Im Schlagschatten der Wörter

Alle Begriffe sind frag-würdig. Jeder einzelne Begriff kann in Frage gestellt, kritisiert und neu verstanden werden. Dies setzt aber eine diesen Begriff umgebende Sprache voraus, deren Begriffe als bekannte, nicht in Frage gestellte und deshalb stabile Grössen gesetzt werden. Eine Sprache, deren Begriffe alle gleichzeitig und gleichermassen frag-würdig, das heisst instabil wären, würde, je nach Kontext, als «dadaistisch», «hermetisch» oder «irr» rezipiert werden. Weil demnach Kritik im Wörtergeflecht immer nur einzelne Begriffe meinen kann, werfen die gesetzten, unveränderlichen, kritisierenden Wörter des Sprachumfelds aporetische Schlagschatten. Mag sein, es gibt Methoden, sie klein zu halten – eine schattenlose Sprache jedoch ist sowenig denkbar wie ein schattenloser Mensch.

Je heller einzelne Begriffe in das Licht kritischer Befragung gehoben werden, desto dunkler werden im umgebenden Sprachfeld die Schatten. Darum läuft grundsätzlicher Widerspruch tendenziell immer Gefahr, dogmatisch zu werden: Während man die entscheidenden Termini in möglichst grellem Licht befragt, verschattet sich das umgebende Sprachfeld in immer dunklerer Nacht der Unhinterfragbarkeit.

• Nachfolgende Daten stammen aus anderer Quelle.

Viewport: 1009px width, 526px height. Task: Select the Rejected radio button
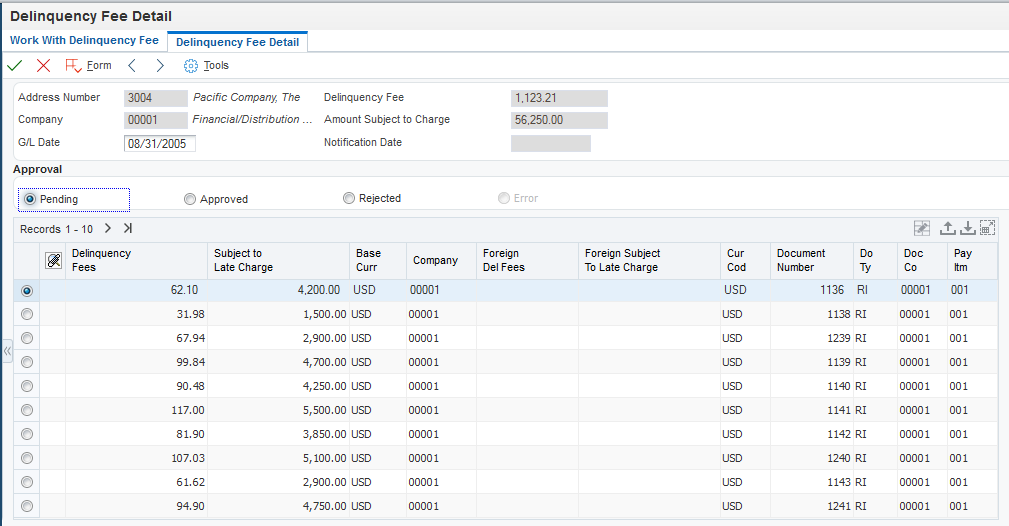tap(349, 198)
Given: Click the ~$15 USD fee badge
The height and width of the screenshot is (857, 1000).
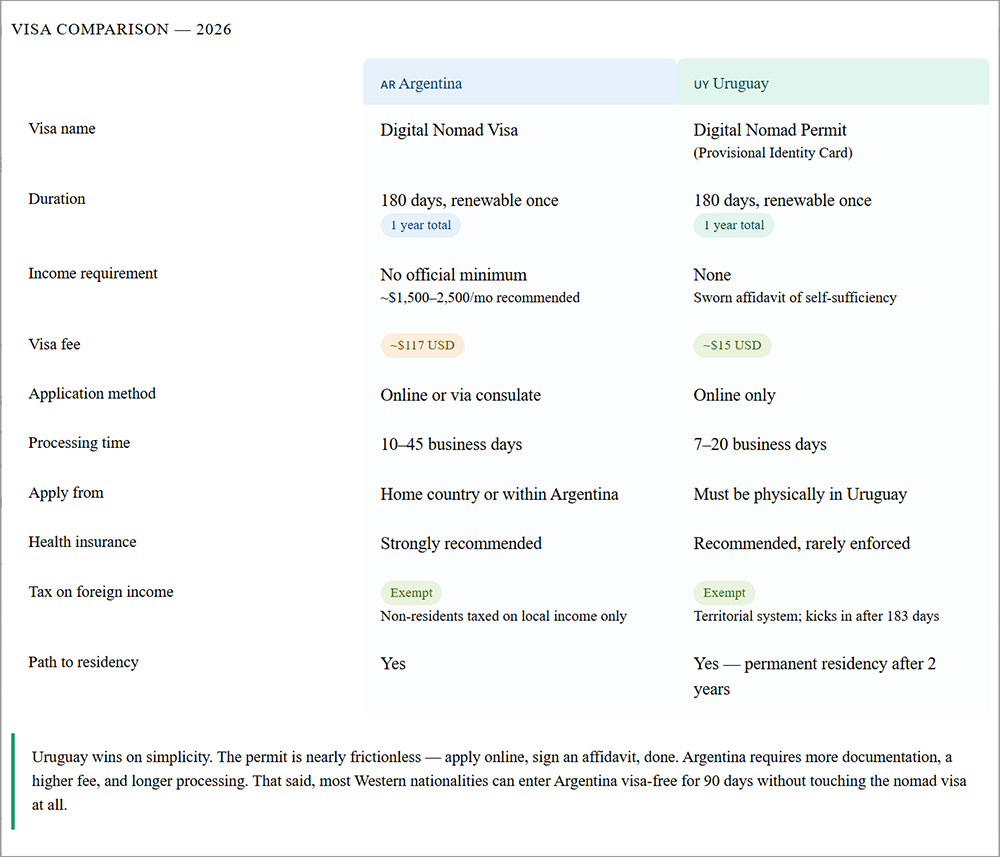Looking at the screenshot, I should point(732,346).
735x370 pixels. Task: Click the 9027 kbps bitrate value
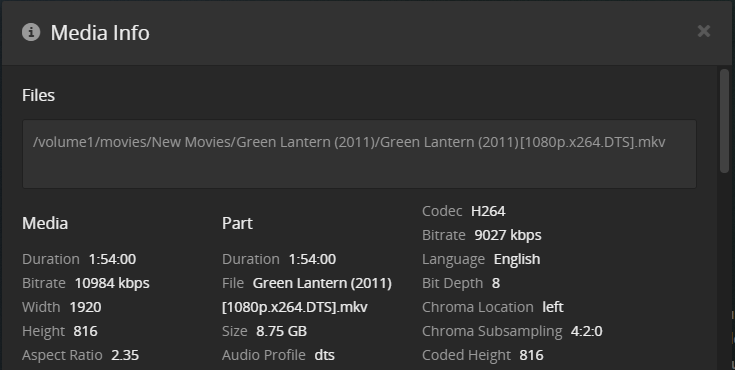[x=508, y=235]
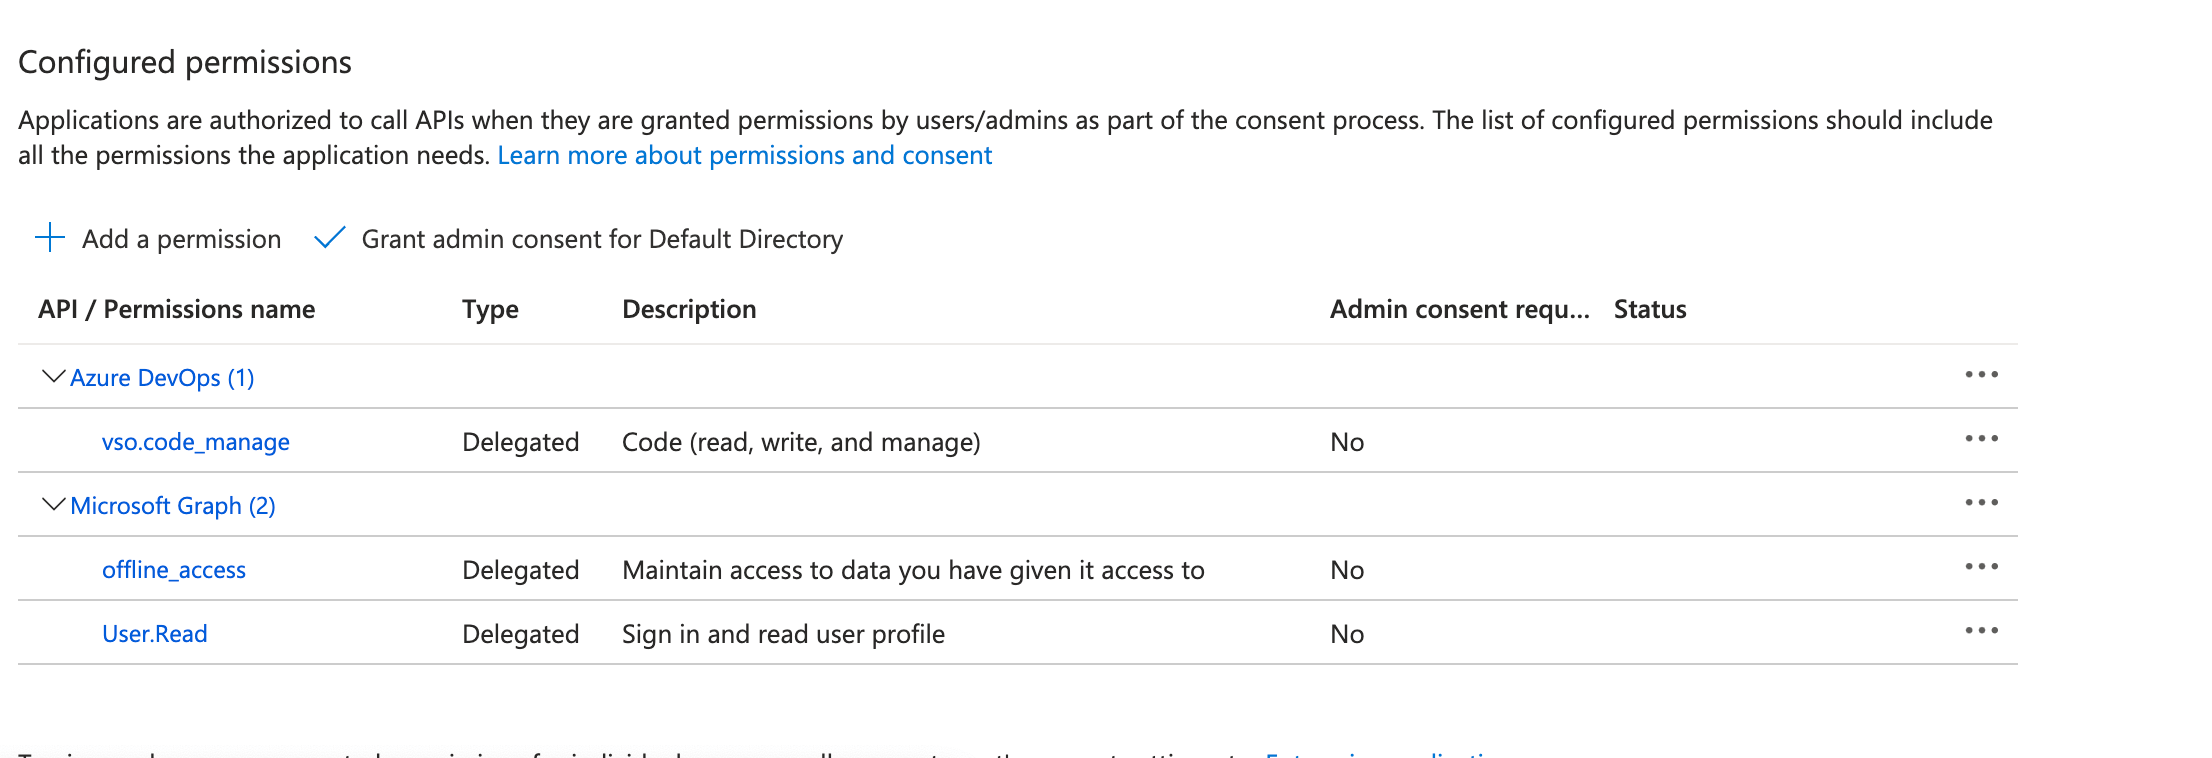Open the ellipsis menu for User.Read row
The image size is (2212, 758).
point(1981,631)
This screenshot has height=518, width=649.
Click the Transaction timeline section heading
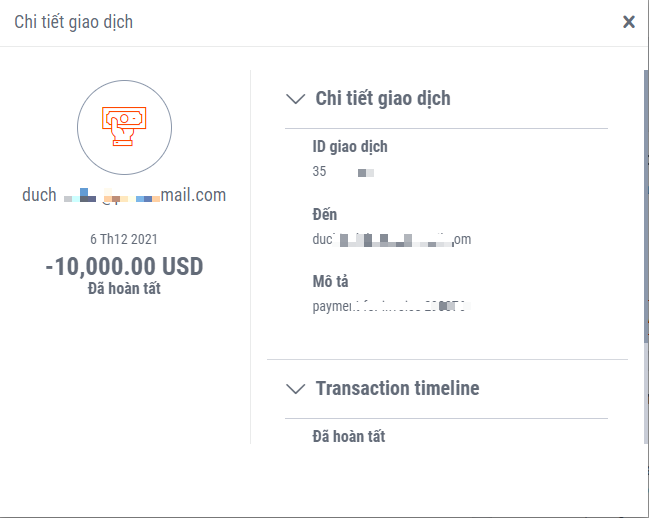click(397, 388)
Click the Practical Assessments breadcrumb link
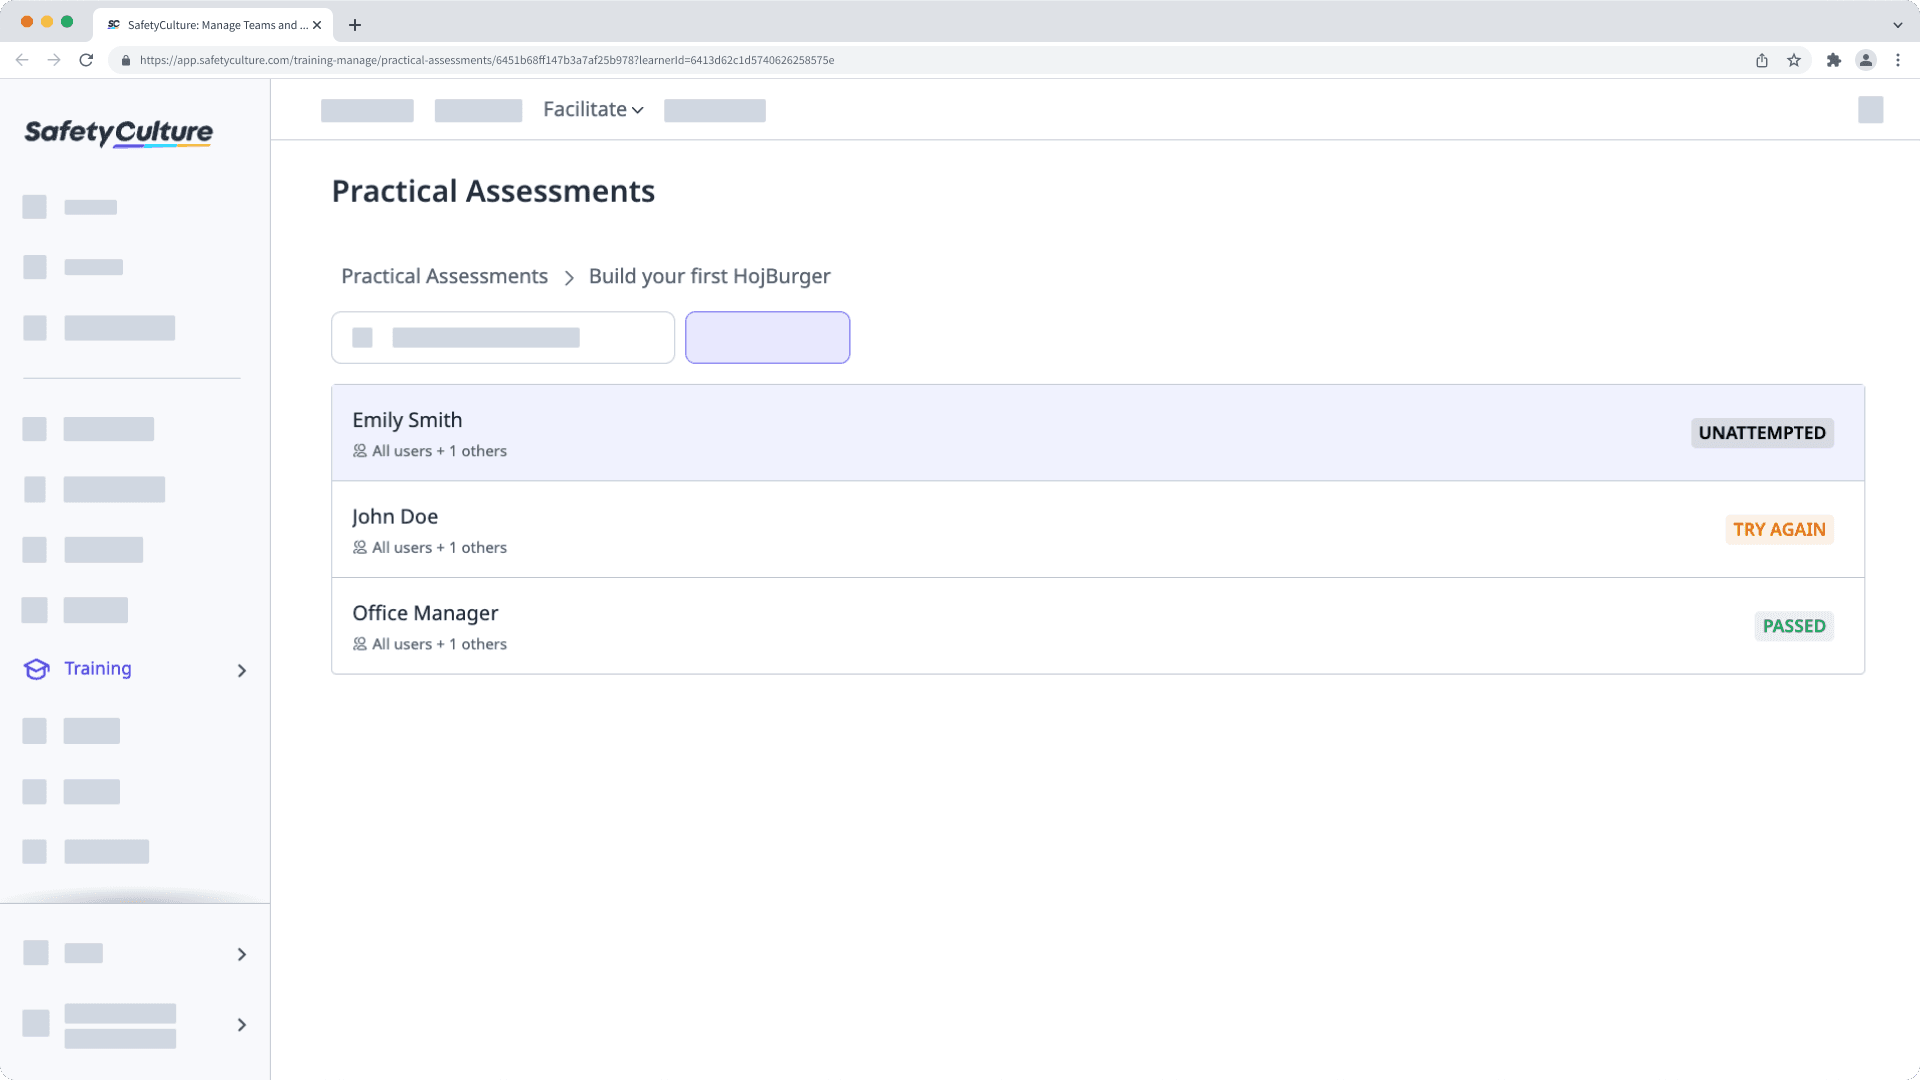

Wahre Worte – um die sich Gläubige scharen – liegen immer im Schlagschatten grell beleuchteter frag-würdiger Begriffe, über die geredet wird, gerade weil sie eigentlich nicht gemeint sind. Darum sind die Sprachen der Gläubigen stets uneigentliche Sprachen.

In dem Mass, in dem man aus dem Schatten wahrgesetzter Wörter tritt und sie durch die Veränderung der eigenen Position selbst frag-würdig macht, wird man zum Häretiker. Häresie setzt einen wachen Geist und den Willen voraus, die nicht befohlenen Wege zu gehen. Zum rechten Glauben reicht es, als Schafsnatur im Schlagschatten eines Dogmas zu grasen.

(14.2.1992; 13.10.1998; 22.+29.01.2018)

 

Nachtrag 1

Jedoch: Häresie verhindert Irrtum nicht. Sie ermöglicht bloss das Erkennen der Irrtümer von Schafsnaturen.

(14.2.1992; 13.10.1998)

 

Nachtrag 2

Saftige Weidegründe: Der Herr ist mein Hirte. Ich blöke mit.